Äthiopien spürt die Folgen des Klimawandels besonders stark: Die Wahrscheinlichkeit einer schweren Dürre ist heute fünfmal höher als noch vor 60 Jahren. Das äthiopisch-britische Projekt "MAR" versorgt Hirten und Bauern in entlegenen Gegenden mit Wetterprognosen und Empfehlungen für das Wassermanagement.

Von Dagmar Röhrlich | 20.03.2019
Dürreperiode in der Sitti Zone im somalischen Teil Äthiopiens (2016)
Die Grenzregion zwischen Äthiopien und Somalia ist besonders stark von Dürreperioden betroffen (AFP)
2015 und 2016 war die Dürre besonders schlimm: Allein in der Hamar-Region im Südwesten Äthiopiens starb die Hälfte der drei Millionen Herdentiere, nachdem es 18 Monate lang so gut wie nie geregnet hatte. Wie eine Glocke lag der faulige Gestank vertrocknender Kadaver über dem Land.
"Die Hirten - ob sie nun ausschließlich von der Viehzucht leben oder auch Feldbau betreiben - sind durch den Klimawandel besonders gefährdet."

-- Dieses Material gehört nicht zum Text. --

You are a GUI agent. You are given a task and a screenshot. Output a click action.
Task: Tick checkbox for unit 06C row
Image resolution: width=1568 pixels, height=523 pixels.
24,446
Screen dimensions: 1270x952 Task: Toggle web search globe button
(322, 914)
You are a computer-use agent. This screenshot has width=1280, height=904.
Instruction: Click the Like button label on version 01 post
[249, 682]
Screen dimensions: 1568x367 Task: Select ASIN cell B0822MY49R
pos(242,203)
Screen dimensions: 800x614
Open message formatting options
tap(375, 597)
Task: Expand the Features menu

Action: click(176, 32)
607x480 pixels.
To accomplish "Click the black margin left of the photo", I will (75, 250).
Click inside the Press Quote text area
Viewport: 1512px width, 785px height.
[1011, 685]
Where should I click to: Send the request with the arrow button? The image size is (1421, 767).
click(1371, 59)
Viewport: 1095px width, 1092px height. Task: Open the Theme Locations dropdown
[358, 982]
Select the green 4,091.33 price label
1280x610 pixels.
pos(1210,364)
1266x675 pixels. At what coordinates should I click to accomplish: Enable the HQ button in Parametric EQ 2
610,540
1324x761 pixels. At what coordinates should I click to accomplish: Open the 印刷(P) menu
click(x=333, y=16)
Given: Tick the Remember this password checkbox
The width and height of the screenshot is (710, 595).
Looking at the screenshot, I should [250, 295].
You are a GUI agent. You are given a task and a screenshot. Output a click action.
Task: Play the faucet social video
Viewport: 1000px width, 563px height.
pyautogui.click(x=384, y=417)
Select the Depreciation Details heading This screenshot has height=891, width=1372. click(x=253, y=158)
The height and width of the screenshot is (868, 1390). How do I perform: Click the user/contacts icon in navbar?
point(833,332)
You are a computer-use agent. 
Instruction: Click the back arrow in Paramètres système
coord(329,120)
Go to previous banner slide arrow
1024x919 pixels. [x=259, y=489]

Rund 60 der 80 Millionen Einwohnern Äthiopiens hängen von der Landwirtschaft ab - und ein großer Teil von ihnen wiederum lebt als halbnomadische Hirten, erklärt Negusu Akilu, während vor seinem Bürofenster der Verkehr von Addis Abeba rauscht. Negusu Akilu zählt zu den einflussreichsten Umweltwissenschaftlern Äthiopiens und leitet ein Projekt namens MAR. Das will die ökonomische Lage der Hirten verbessern, damit sie mit den Risiken des Klimawandels besser fertig werden können:
"Wir erreichen etwa 380.000 Menschen in der Afar-Region, der Grenzregion zu Somalia und in Südäthiopien. Wir helfen bei Finanzierungen über Mikrokredite und unterstützen die Gemeinden dabei, finanzielle Ressourcen aufzubauen. Wir helfen auch dabei, das Land- und Wasserressourcen-Management zu verbessern. Dafür haben wir unter anderem ein System aufgebaut, das bessere Wetter- und Klimainformationen liefert."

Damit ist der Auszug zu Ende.